Oke kawan kita lanjut, dengan ditunjuknya sebagai seorang pemimpin, maka sekarang
komando kaum paderi ada di tanganku. Aduh kurang keren apa lagi aku ini kawan, hehe..
sebagai pemimpin juga aku harus mewujudkan cita-cita yang diimpikan oleh pemimpin
Kaum paderi sebelumnya walaupun harus berperang. Perang kaumku ini kaum padri muncul
sebagai sarana kaum padri/kaum ulama dalam menentang perbuatan tidak sesuai dengan
ajaran Islam yang marak waktu itu dikalangan kaum adat. Tidak ada kata sepakat dari kaum
adat yang telah memeluk islam untuk meninggalkan kebiasaan tersebut sehingga memicu
kemarahan kaumku, lalu pecahlah peperangan pada tahun 1803. Perang ini dapat dibilang
juga sebagai perang saudara kawan, mengapa? Karena perang ini itu melibatkan sesama
Minang dan Mandailing. Singkat cerita kaumku hampir menang nih lawan kaum adat, tapi
ketika kaum adat terdesak dia malah minta bantuan ke Belanda pada tahun 1821 yang justru
memperumit keadaan. Ah dasar mainnya minta bantuan kek anak kecil aja yang lagi
berantem kalah terus ngadu ke bapaknya, hehe.. Dalam hal ini, kompeni melibatkan diri
dalam perang karena di undang oleh kaum adat. Tapi tenang kawan aku dan pasukanku
pantang menyerah, perlawanan yang dilakukan pasukanku cukup tangguh sehingga sangat
menyulitkan Belanda untuk mengalahkannya. Oleh sebab itu, Belanda mengajakku untuk
berdamai dengan maklumat perjanjian Masang pada tahun 1824. Hal ini disetujui olehku,
karna sebebarnya aku kurang suka dengan peperangan. Tetapi belanda malah mengkhianati
perjanjian itu dengan melanggarnya dia malahan menyerang nagari pandai sikek.

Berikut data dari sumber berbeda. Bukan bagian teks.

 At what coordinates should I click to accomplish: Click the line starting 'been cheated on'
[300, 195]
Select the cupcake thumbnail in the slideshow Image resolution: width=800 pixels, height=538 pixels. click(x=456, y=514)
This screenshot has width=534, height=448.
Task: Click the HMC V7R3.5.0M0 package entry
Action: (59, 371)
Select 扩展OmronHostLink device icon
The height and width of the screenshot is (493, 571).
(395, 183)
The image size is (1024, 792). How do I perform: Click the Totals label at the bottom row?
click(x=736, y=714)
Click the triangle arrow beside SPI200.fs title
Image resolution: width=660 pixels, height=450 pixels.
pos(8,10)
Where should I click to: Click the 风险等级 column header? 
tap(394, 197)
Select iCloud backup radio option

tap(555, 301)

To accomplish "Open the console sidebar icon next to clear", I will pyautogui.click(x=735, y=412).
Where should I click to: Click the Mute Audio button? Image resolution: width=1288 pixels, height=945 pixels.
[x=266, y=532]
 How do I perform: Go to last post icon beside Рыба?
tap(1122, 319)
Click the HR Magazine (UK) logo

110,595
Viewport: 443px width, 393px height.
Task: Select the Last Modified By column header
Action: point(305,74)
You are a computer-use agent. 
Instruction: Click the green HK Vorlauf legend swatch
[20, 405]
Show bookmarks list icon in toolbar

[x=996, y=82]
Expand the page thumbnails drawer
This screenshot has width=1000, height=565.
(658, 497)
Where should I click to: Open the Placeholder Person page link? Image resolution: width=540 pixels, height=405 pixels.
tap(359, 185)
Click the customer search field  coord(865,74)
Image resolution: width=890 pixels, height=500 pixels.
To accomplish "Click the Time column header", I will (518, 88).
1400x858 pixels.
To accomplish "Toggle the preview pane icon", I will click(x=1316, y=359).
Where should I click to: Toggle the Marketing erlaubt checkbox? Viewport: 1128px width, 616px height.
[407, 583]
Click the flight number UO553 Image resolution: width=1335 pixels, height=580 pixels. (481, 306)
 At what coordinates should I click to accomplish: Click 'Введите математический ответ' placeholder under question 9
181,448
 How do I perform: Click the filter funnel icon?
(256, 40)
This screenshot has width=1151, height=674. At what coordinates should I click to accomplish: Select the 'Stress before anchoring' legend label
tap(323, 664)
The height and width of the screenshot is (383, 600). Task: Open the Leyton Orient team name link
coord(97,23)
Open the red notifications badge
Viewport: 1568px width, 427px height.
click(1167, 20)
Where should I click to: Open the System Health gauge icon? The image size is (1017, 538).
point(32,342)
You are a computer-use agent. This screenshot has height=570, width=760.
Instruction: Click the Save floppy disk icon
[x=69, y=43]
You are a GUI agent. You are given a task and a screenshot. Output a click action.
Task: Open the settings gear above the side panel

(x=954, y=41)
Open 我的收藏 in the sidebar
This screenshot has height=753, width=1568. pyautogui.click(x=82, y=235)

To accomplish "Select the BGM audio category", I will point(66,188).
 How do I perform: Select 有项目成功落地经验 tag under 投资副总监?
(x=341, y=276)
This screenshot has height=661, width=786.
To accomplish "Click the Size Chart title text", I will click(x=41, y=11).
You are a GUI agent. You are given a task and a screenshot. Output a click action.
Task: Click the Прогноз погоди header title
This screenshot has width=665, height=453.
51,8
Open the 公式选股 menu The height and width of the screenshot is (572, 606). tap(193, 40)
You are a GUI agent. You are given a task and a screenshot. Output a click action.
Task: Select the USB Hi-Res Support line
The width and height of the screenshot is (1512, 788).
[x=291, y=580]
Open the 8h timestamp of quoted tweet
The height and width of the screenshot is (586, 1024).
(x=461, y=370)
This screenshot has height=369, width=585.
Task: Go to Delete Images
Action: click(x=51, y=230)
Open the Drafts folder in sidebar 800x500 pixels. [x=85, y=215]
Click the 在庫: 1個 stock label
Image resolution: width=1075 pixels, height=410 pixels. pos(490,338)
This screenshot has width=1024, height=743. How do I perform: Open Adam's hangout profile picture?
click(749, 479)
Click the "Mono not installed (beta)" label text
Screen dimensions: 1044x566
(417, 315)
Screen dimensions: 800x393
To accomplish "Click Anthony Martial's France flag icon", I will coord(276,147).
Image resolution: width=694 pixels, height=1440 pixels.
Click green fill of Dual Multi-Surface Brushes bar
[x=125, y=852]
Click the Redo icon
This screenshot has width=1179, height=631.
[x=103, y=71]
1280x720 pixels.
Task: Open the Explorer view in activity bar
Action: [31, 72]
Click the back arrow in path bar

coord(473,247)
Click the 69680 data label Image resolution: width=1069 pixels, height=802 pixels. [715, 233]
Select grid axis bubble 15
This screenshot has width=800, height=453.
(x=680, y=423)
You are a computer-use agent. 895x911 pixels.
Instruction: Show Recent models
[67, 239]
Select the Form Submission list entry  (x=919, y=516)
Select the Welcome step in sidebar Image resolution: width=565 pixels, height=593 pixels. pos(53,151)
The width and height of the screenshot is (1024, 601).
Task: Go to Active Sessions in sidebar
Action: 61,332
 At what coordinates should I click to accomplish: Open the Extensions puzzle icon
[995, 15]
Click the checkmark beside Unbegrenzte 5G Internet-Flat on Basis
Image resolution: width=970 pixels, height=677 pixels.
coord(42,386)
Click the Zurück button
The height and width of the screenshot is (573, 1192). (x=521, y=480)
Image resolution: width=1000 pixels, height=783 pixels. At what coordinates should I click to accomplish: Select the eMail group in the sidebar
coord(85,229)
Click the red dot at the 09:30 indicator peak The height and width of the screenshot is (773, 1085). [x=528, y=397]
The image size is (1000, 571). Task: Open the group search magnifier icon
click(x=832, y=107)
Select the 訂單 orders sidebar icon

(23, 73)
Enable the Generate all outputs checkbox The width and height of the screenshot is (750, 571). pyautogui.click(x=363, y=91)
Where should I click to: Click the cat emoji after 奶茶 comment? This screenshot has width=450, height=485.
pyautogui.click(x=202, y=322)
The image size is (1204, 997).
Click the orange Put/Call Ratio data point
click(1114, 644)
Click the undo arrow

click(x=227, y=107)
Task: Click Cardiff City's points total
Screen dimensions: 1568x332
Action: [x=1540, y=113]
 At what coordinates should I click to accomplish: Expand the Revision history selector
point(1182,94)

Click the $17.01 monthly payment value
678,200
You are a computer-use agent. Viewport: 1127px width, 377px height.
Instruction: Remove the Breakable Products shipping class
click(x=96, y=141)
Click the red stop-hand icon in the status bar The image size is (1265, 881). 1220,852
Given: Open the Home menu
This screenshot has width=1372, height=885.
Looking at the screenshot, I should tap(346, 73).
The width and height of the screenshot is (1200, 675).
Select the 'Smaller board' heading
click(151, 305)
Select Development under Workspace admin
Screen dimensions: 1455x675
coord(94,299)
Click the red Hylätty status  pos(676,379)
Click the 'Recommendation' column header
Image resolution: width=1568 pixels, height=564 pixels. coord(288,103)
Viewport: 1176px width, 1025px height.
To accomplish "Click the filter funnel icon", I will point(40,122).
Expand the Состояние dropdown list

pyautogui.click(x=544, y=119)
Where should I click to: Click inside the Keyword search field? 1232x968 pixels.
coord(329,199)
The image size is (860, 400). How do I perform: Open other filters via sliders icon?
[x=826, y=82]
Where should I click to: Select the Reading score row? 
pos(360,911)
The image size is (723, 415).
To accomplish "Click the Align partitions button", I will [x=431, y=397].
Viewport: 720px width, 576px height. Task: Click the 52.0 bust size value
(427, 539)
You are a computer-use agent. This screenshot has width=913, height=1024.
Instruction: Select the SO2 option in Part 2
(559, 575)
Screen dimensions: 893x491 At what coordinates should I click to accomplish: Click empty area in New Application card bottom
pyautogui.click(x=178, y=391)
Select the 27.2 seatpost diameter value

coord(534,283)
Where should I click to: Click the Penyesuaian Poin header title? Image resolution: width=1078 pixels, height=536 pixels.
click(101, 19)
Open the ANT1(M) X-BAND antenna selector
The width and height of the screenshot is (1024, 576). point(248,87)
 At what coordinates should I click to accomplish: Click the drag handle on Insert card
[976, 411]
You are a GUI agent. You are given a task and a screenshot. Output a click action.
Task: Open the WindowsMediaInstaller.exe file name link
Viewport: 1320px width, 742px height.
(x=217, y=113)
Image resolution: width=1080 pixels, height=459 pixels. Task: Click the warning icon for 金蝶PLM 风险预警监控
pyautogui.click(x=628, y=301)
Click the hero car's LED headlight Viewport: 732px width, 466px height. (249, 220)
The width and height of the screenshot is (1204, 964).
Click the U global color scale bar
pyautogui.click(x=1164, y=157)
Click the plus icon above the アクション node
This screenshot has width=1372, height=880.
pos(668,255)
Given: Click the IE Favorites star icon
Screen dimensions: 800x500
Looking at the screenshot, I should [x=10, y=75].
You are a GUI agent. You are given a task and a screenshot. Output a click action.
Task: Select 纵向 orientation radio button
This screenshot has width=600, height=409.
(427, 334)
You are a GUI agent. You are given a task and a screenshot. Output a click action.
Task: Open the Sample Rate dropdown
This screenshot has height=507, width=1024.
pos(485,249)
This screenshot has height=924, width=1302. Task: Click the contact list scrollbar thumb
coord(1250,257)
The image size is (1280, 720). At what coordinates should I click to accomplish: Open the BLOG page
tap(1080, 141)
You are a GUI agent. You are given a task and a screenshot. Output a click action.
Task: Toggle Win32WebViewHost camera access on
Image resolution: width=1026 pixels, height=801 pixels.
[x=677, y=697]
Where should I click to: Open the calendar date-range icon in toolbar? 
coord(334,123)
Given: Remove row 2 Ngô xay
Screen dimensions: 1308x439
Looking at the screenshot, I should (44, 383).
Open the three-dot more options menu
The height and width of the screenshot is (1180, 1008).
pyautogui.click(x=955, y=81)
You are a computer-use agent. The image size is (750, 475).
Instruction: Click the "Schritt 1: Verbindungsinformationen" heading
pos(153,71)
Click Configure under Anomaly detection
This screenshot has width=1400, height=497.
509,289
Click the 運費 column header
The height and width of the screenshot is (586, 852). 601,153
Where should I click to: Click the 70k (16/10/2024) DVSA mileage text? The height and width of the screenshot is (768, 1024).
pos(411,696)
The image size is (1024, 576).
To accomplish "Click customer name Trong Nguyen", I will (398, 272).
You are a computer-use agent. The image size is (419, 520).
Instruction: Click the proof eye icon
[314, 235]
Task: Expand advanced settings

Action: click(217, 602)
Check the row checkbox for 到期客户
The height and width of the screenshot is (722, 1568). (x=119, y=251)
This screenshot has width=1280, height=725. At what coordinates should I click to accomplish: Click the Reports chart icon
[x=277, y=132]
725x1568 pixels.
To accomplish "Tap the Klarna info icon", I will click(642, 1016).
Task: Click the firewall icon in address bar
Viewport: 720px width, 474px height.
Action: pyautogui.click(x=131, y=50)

Namun sejak awal tahun 1833, perang berubah menjadi perang antara kaum adat dan
kaumku kaum padri melawan Belanda. Cieee akhirnya kita bersatu kawan. Kedua kaum
tersebut saling membantu satu sama lain untuk melawan Belanda. Kita bersatu itu karena
kaum adat telah sadar dengan mengundang belanda kedalam konfik malah akan lebih
menyengsarakan masyarakat Minang itu sendiri. Perang pun dimulai dengan penyerangan
dan pengepungan benteng kaumku di Bonjol oleh Belanda tetapi dengan tentara sebagian
besar adalah bangsa pribumi, selama sekitar enam bulan. Dari Batavia didatangkan terus
tambahan kekuatan tentara mereka, maka Belanda mulai melanjutkan kembali pengepungan.
Dan pada masa-masa selanjutnya kedudukanku bertambah sulit, namun aku masih tak ingin
untuk menyerah pada mereka. Sehingga setelah beberapa kali Belanda mengganti komandan
perangnya untuk merebut bonjol, barulah pada tanggal 16 agustus 1837 benteng bonjol dapat
dikuasai setelah sekian lama dikepung mereka. Aku pun menyerah kepada Belanda pada
oktober 1837 (sebenarnya aku bukan menyerah pada belanda kawan, aku hanya rela
diasingkan daripada harus berkhianat pada bangsaku). Lalu aku dibuang ke Cianjur, Jawa
Barat. Kemudian dipindahkan ke Ambon dan akhirnya ke Lotta, Minahasa, dekat Manado.
Aku wafat ditempat aku terakhir diasingkan yaitu di Lotta pada 8 November 1864 dan aku
dimakamkam disana. Terimakasih kawan telah membaca dan menyimak ceritaku ini.